#### Passage provided ####

Olivia Solon just wrote a brilliant piece in The Guardian about the inanity of the Consumer Electronics Show. I worry the situation may even be more dire than she suggests.

Solon notes that the show’s theme — “whoa” features prominently on its website and in various speech intros — evidences less true innovation to meet real needs, and more about “…incrementally improved nice-to-haves for the 1%.”

She goes on to recap various product demos gone wrong, while questioning the utility of, say, robotic suitcases or voice-activated ovens. I couldn’t help but think the same thing as I saw promos for apps that let beautiful people order home delivery of chocolate and strawberries while traveling, or listened to panel discussions about the inevitability of VR as a thing that’ll make all other things somehow better.

What paucity of vision.

There was a time when new consumer electronics products did things that might not be wholly necessary, but certainly evidenced drastic improvements in experience and benefits. I remember the first VTRs and what they meant for capturing and sharing what had until then been fleeting video experience. My brain nearly exploded the first time I heard a CD (Mussorsky’s Pictures at an Exhibition), and vowed on the spot to replace my entire record collection.

Go back further in history, and home refrigeration drastically improved nutrition and health (while disrupting the ice business), and telephones brought families and businesses closer together than ever before possible. Those innovation were necessary.

The vast majority of devices showcased at this year’s CES evidence no such step changes; as Solon says, they’re mostly “incremental,” to which I’d add that the basic benefit they deliver to consumers is to make it easier to consume.

There’s a bigger trend afoot: Northwestern’s Robert Gordon believes that American productivity improvements were a one-time deal, and that the latest tech innovations will do little to improve the economy (or, by association, our living standards).

Life may not get any better, but it’ll be easier to share its shortcomings via social media.

####

Short task 1: Summarize the commentary on the Consumer Electronics Show in two sentences.

#### Data to process ####

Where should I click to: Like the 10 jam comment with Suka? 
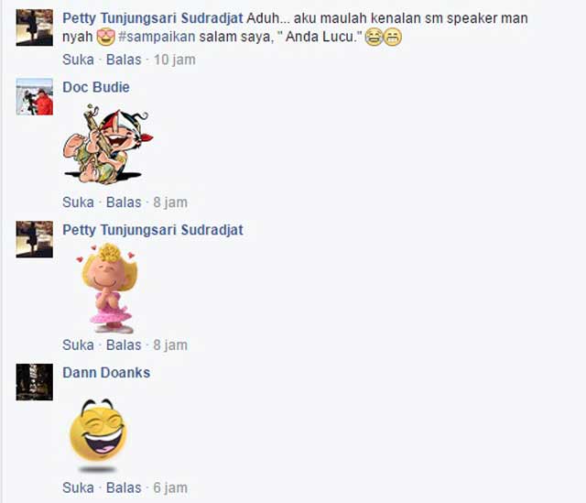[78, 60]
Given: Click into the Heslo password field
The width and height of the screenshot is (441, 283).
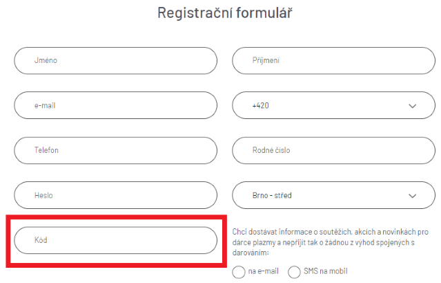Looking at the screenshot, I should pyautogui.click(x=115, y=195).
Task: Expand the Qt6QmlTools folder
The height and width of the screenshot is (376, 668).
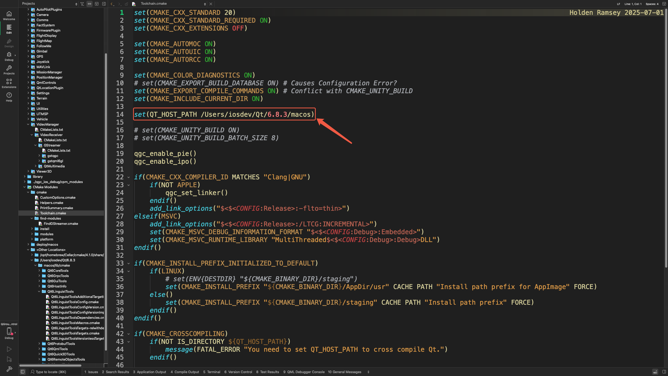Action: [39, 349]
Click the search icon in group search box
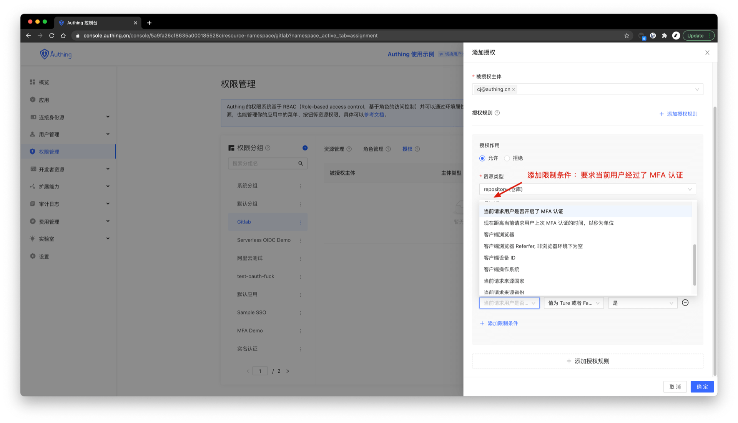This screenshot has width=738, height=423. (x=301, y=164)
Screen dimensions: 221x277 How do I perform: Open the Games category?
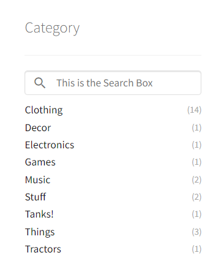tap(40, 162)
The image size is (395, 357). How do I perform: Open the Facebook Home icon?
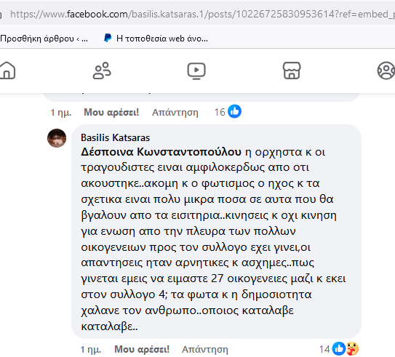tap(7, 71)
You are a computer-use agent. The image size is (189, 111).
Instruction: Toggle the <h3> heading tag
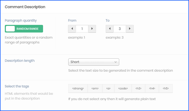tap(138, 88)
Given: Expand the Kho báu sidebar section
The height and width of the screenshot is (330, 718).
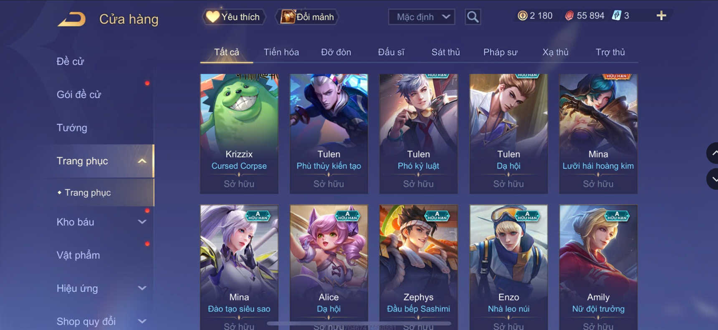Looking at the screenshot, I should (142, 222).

####

Short task 2: Quote the lines of the records from the line containing "Screen dimensions: 221x277" through the end of the records, including both ends, and leave out the pictures.

Expected answer 1: Responding to Olivia Solon's Guardian piece, the writer argues that most devices shown at this year's CES are incremental and mainly make it easier to consume, unlike earlier step changes such as VTRs, CDs, home refrigeration and telephones. The writer links this to Robert Gordon's view that American productivity improvements were a one-time deal and that the latest tech innovations will do little to improve the economy.

Expected answer 2:
Screen dimensions: 221x277 How do I perform: Open the Games category?
tap(40, 162)
The image size is (395, 357). How do I perform: Open the Facebook Home icon?
tap(7, 71)
You are a computer-use agent. The image size is (189, 111).
Instruction: Toggle the <h3> heading tag
tap(138, 88)
Given: Expand the Kho báu sidebar section
The height and width of the screenshot is (330, 718).
Looking at the screenshot, I should (142, 222).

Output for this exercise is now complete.